The data below is to be transcribed word for word; pictures are to be excluded.

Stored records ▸
+ + + + +

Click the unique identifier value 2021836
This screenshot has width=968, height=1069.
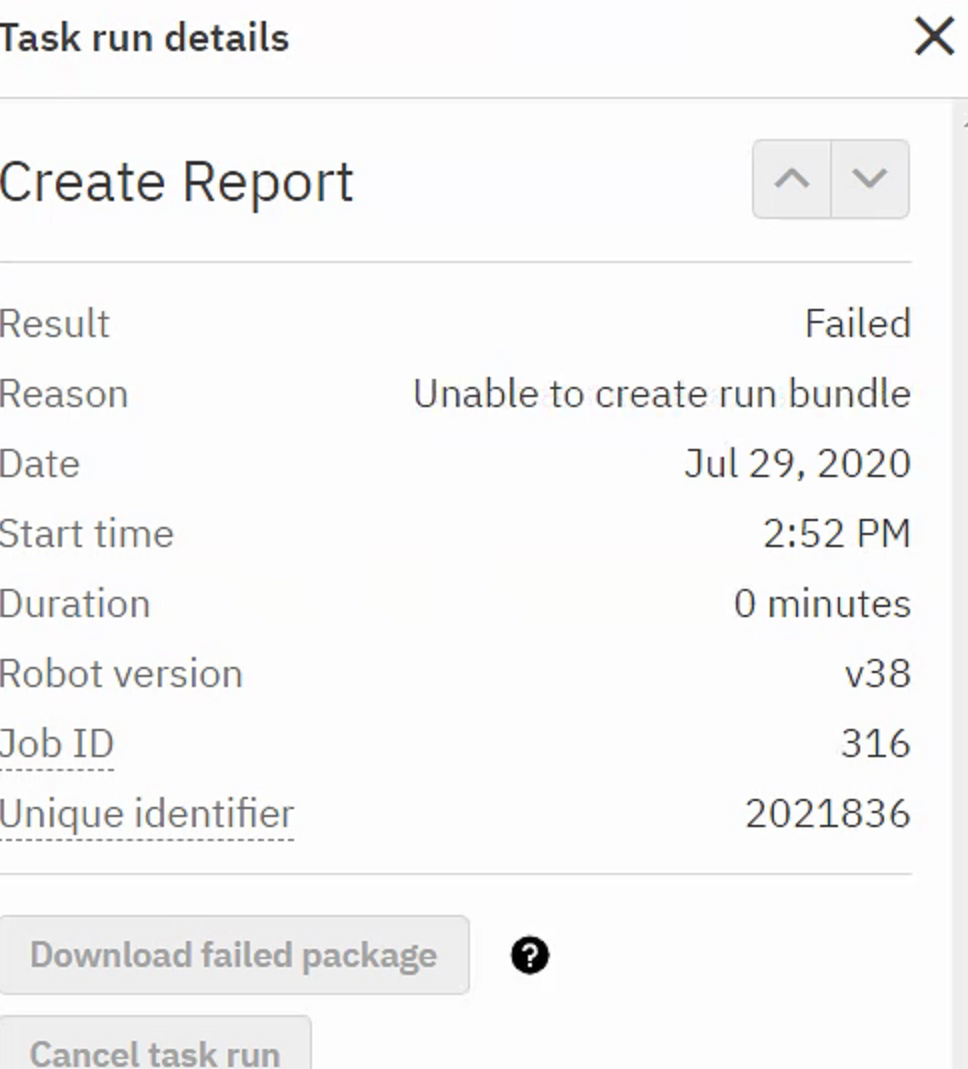coord(827,814)
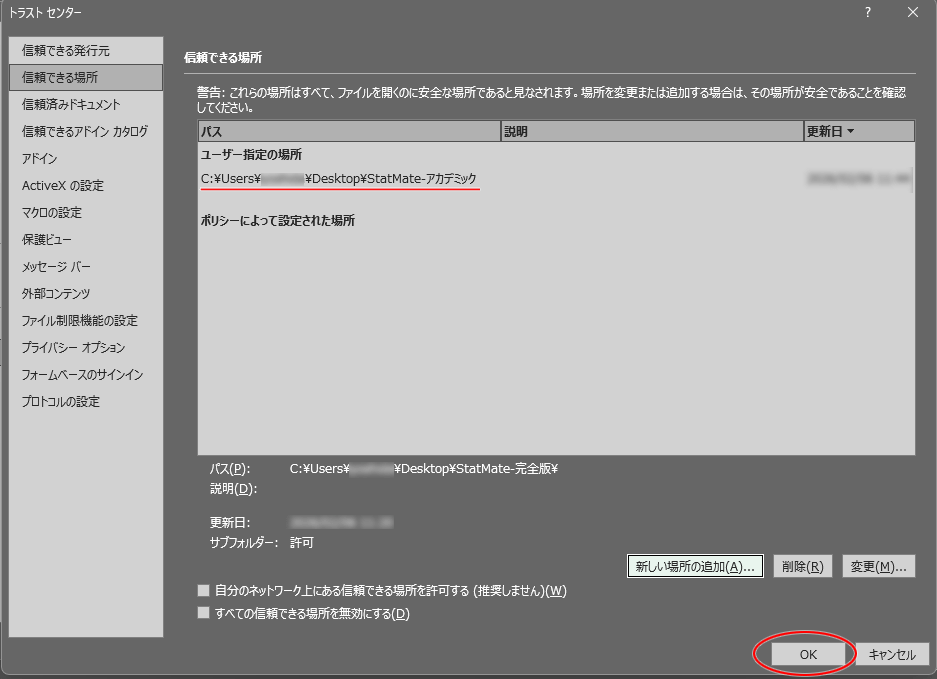Sort list by 更新日 column arrow
The width and height of the screenshot is (937, 679).
pyautogui.click(x=850, y=132)
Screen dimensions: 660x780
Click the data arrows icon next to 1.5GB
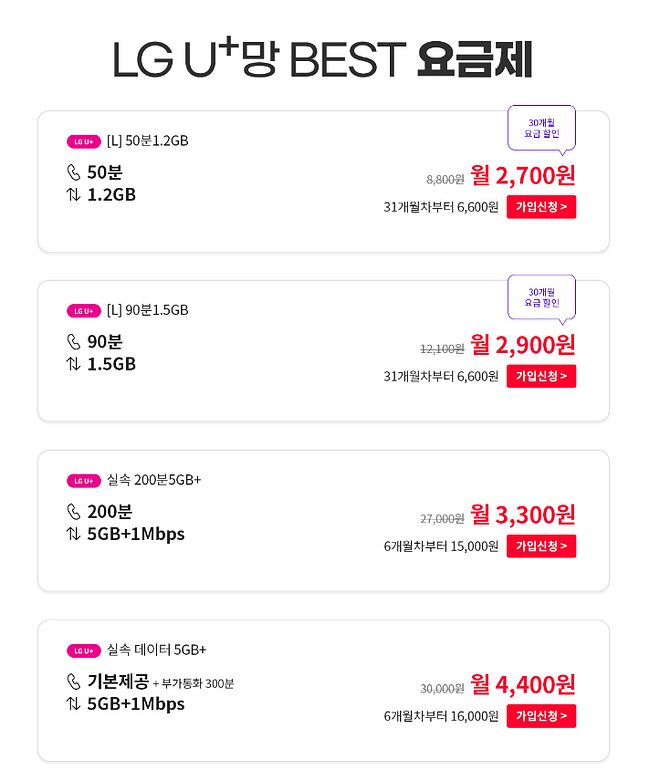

+ + + + +

WRITTEN ANSWER ▸
Click the unique identifier value 2021836
This screenshot has width=968, height=1069.
coord(827,814)
Sort list by 更新日 column arrow
The width and height of the screenshot is (937, 679).
pyautogui.click(x=850, y=132)
Screen dimensions: 660x780
Click the data arrows icon next to 1.5GB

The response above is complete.